WHAT YOU NEED TO DO: Below, locate the line that contains "एयरलाइन का नाम (28, 281)". Repeat exactly from that line to the line that contains "Privacy (50, 2350)", inclusive, leaving out the pictures.

[DATA FOR THIS EXERCISE Boundary: Start]

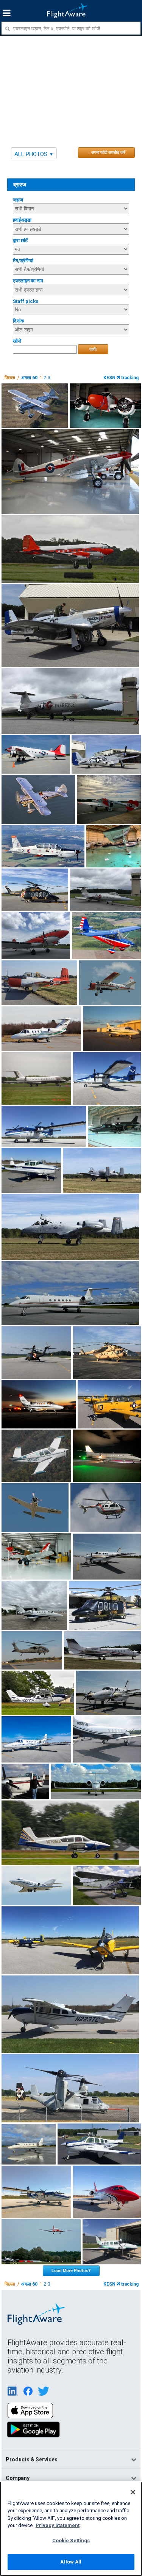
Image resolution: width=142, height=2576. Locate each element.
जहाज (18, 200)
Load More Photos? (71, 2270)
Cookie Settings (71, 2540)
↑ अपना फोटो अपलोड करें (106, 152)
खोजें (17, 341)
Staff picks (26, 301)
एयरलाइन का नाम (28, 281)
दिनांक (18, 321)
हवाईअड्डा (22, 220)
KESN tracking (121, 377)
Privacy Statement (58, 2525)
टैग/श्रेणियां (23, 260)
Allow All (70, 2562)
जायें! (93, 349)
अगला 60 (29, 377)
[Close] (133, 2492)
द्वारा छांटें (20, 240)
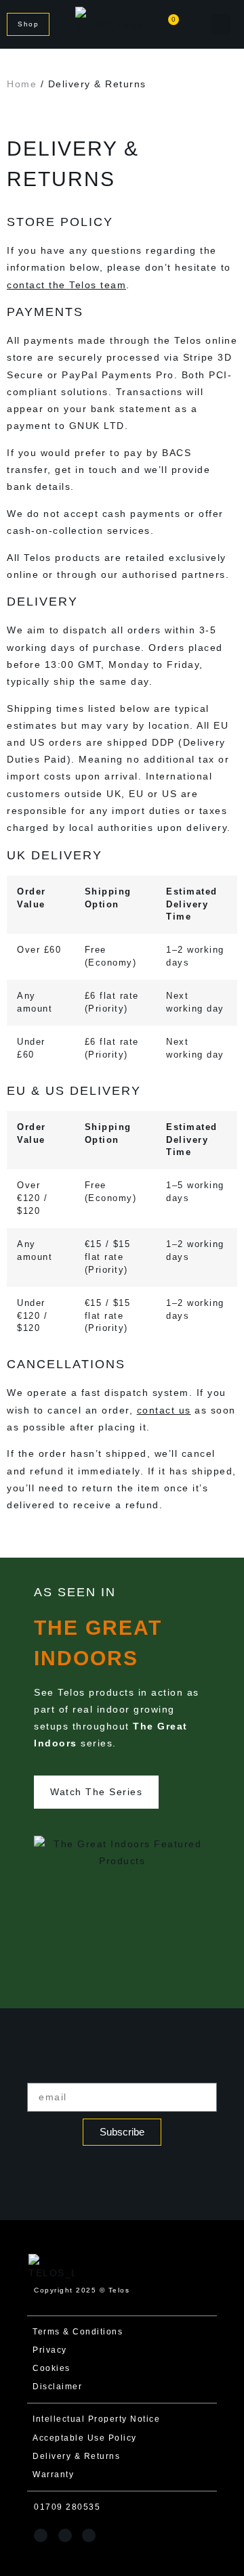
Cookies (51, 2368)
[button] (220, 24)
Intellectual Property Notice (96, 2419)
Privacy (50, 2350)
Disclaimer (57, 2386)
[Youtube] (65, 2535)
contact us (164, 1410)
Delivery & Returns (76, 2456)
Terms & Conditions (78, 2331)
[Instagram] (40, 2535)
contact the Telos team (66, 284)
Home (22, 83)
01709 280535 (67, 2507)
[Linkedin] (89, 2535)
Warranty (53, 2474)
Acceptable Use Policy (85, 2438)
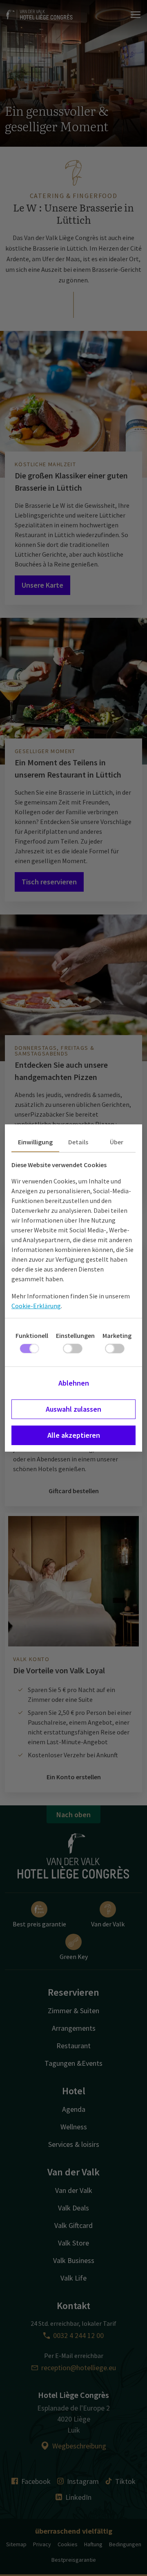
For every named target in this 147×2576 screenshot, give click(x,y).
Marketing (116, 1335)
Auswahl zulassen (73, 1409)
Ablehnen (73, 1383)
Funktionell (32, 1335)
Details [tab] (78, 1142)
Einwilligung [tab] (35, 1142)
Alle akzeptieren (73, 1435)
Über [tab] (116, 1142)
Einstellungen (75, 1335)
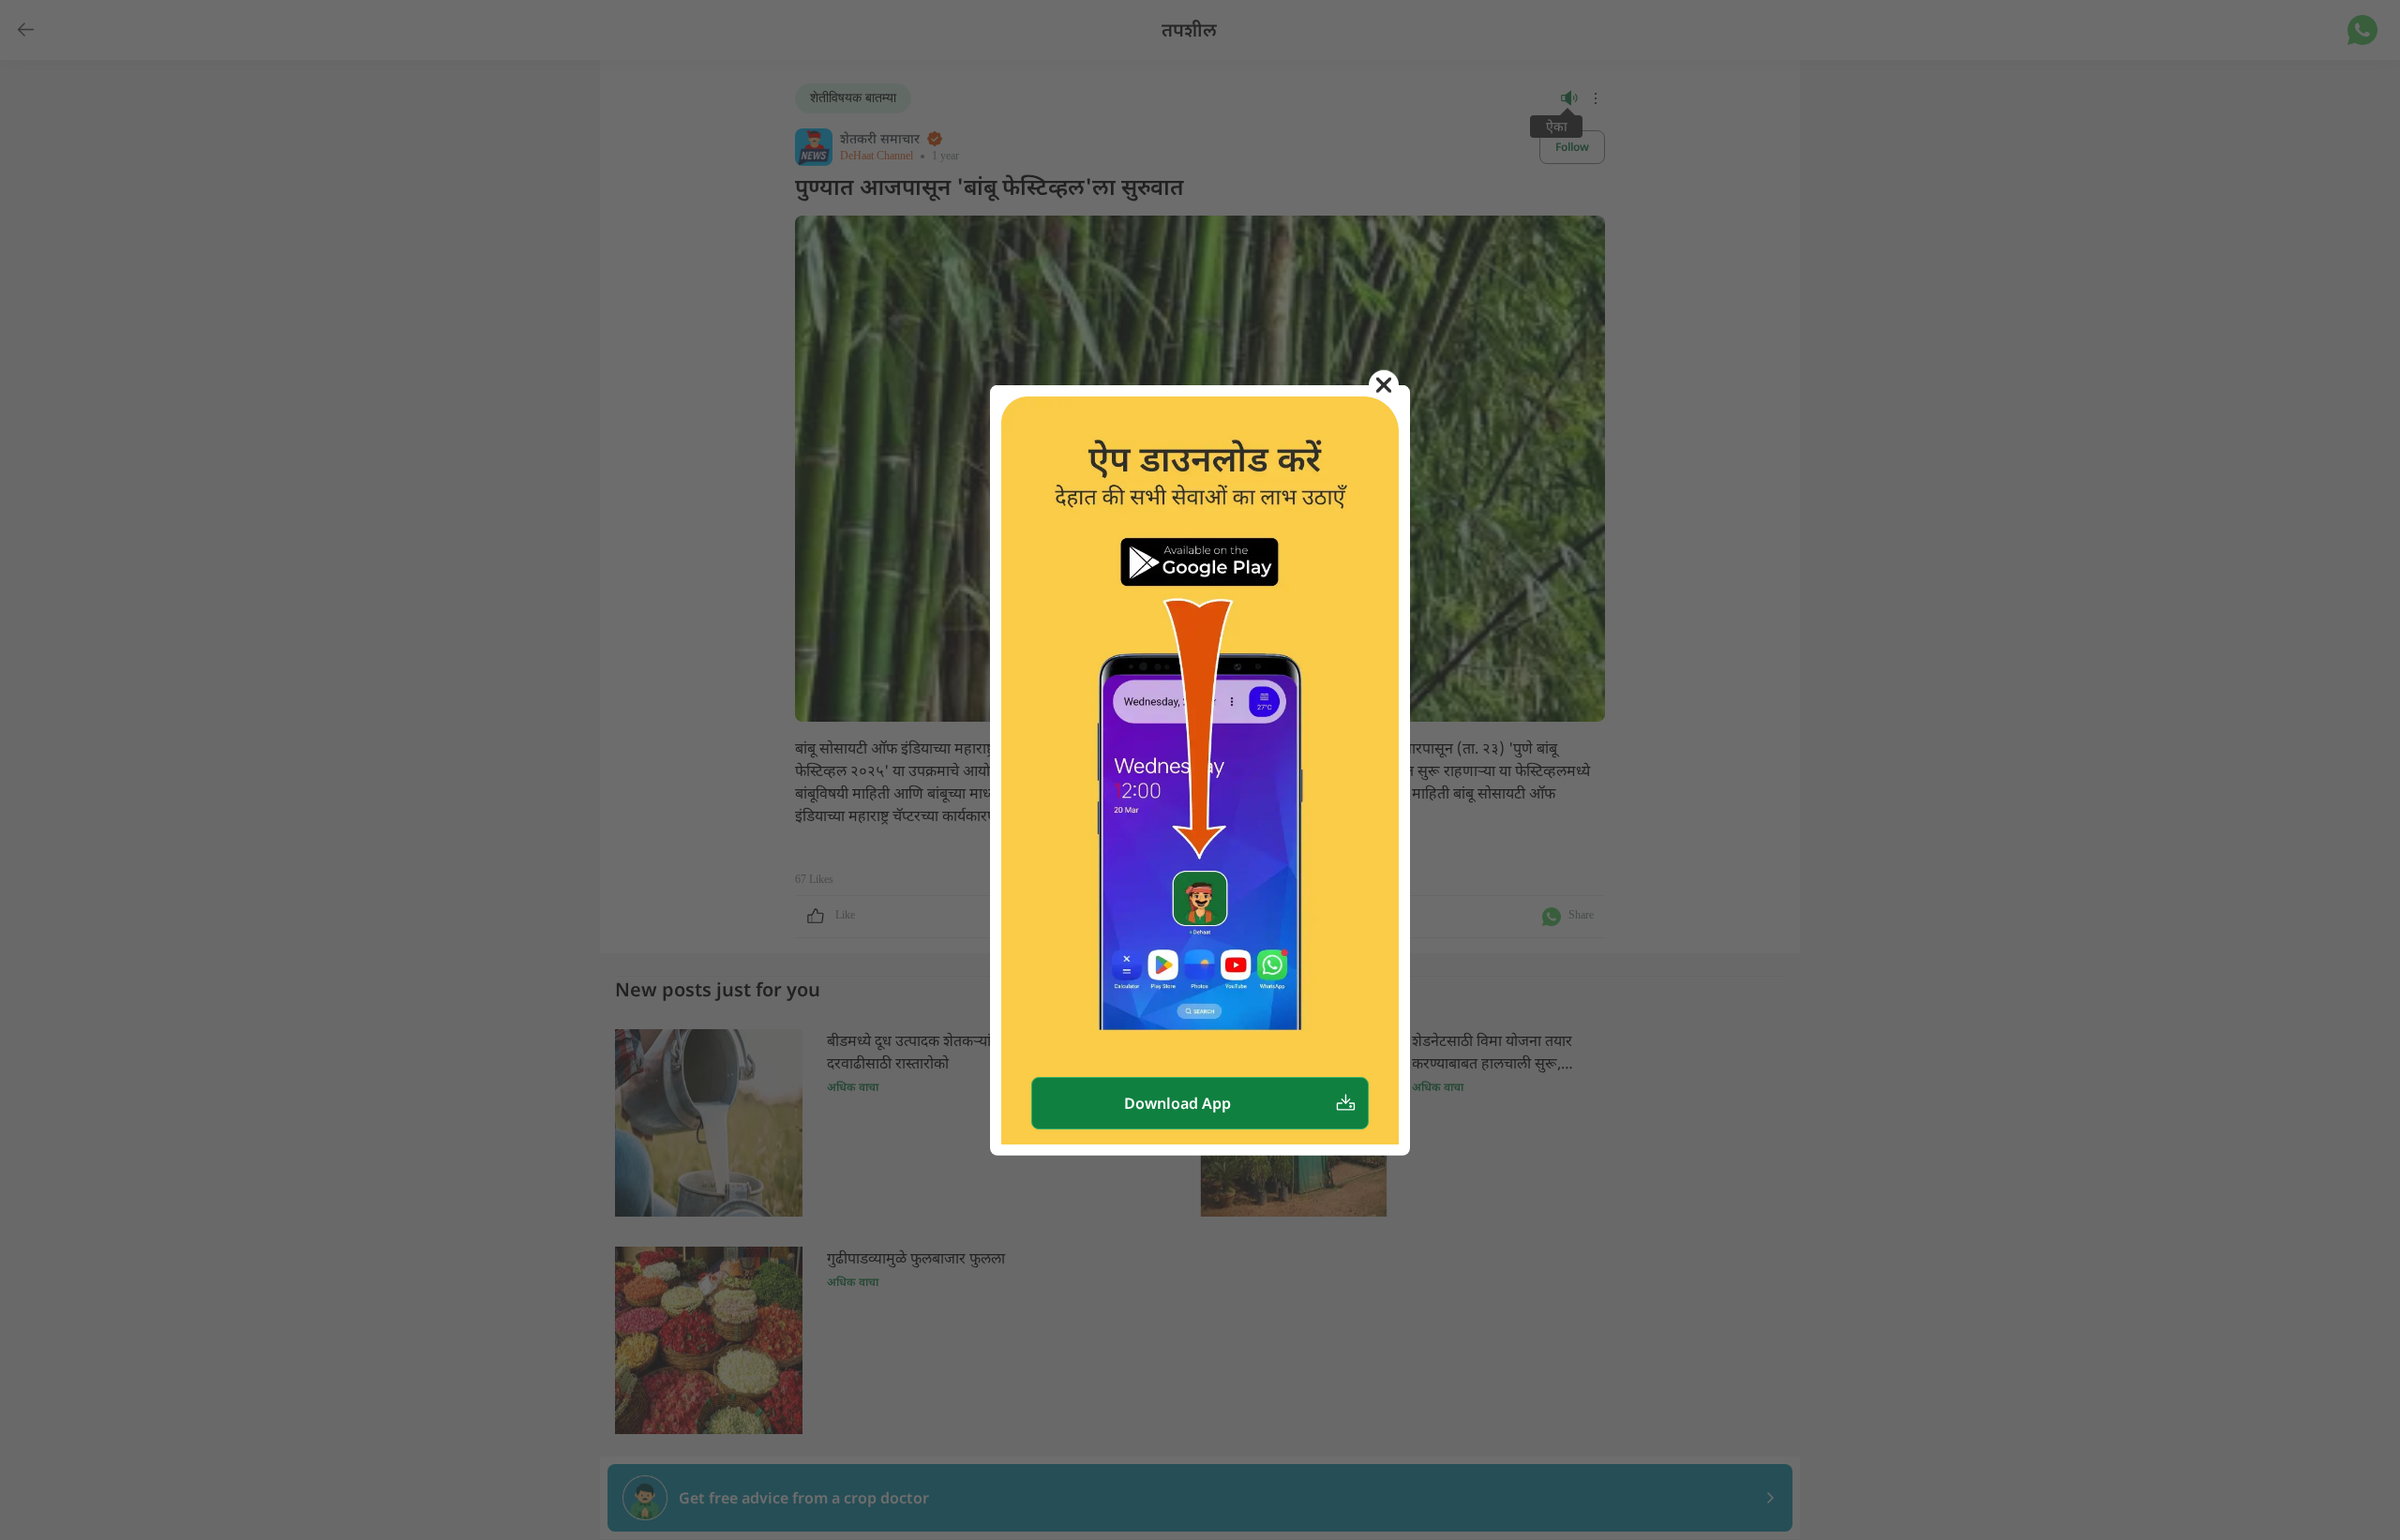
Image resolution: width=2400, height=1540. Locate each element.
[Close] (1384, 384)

[DATA FOR THIS EXERCISE Boundary: End]
[DATA FOR THIS EXERCISE Boundary: Start]

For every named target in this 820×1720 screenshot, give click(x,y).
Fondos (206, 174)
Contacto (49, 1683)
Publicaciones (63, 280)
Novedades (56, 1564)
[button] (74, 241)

[DATA FOR THIS EXERCISE Boundary: End]
[DATA FOR THIS EXERCISE Boundary: Start]

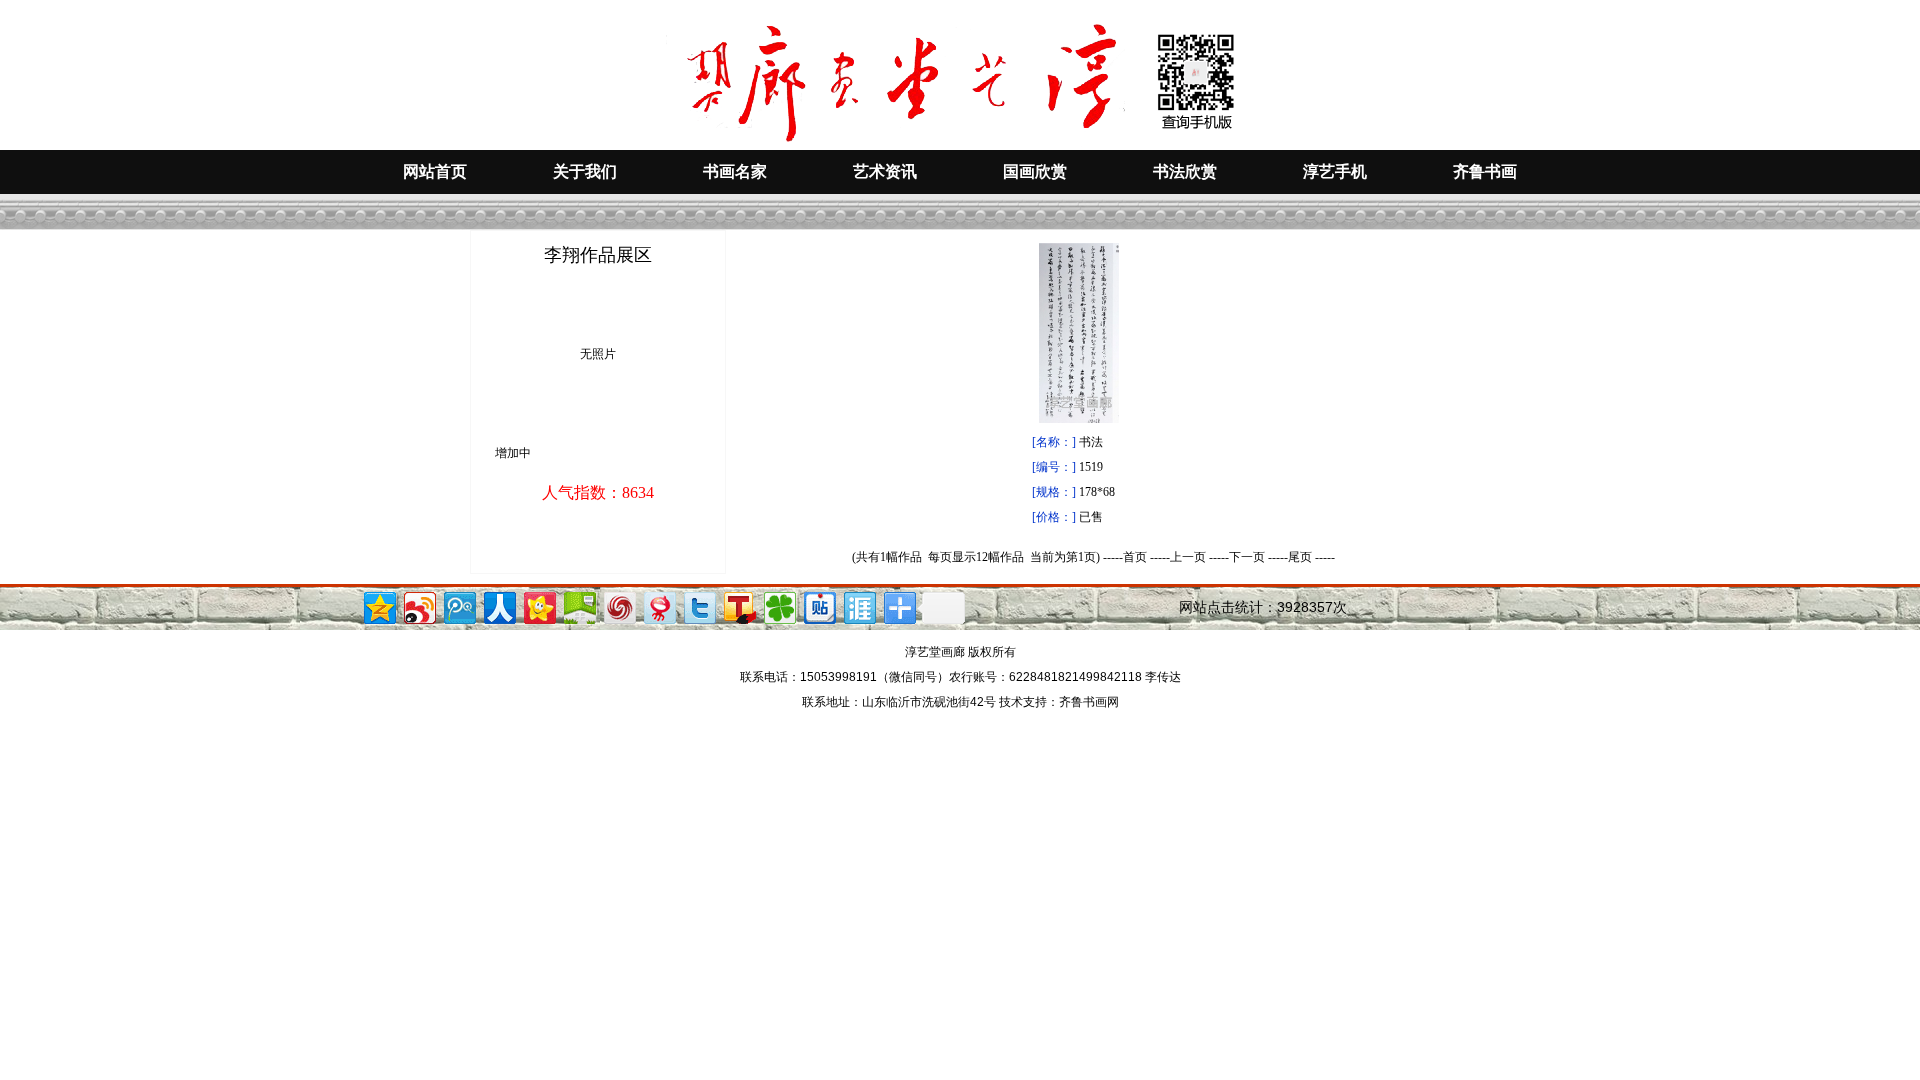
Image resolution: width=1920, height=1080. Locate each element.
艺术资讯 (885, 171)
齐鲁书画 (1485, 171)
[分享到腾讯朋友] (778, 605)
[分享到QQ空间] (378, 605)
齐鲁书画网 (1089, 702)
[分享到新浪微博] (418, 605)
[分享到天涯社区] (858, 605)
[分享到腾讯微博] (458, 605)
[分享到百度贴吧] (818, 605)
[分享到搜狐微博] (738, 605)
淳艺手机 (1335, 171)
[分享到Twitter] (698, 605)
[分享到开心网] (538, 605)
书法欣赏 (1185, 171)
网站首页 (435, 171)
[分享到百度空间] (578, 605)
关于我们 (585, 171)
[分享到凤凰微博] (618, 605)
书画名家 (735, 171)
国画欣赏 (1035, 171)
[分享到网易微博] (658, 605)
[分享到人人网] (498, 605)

[DATA FOR THIS EXERCISE Boundary: End]

TASK SOLUTION:
एयरलाइन का नाम (28, 281)
दिनांक (18, 321)
हवाईअड्डा (22, 220)
KESN tracking (121, 377)
Privacy Statement (58, 2525)
टैग/श्रेणियां (23, 260)
Allow All (70, 2562)
जायें! (93, 349)
अगला 60 (29, 377)
[Close] (133, 2492)
द्वारा छांटें (20, 240)
Cookies (51, 2368)
[button] (220, 24)
Intellectual Property Notice (96, 2419)
Privacy (50, 2350)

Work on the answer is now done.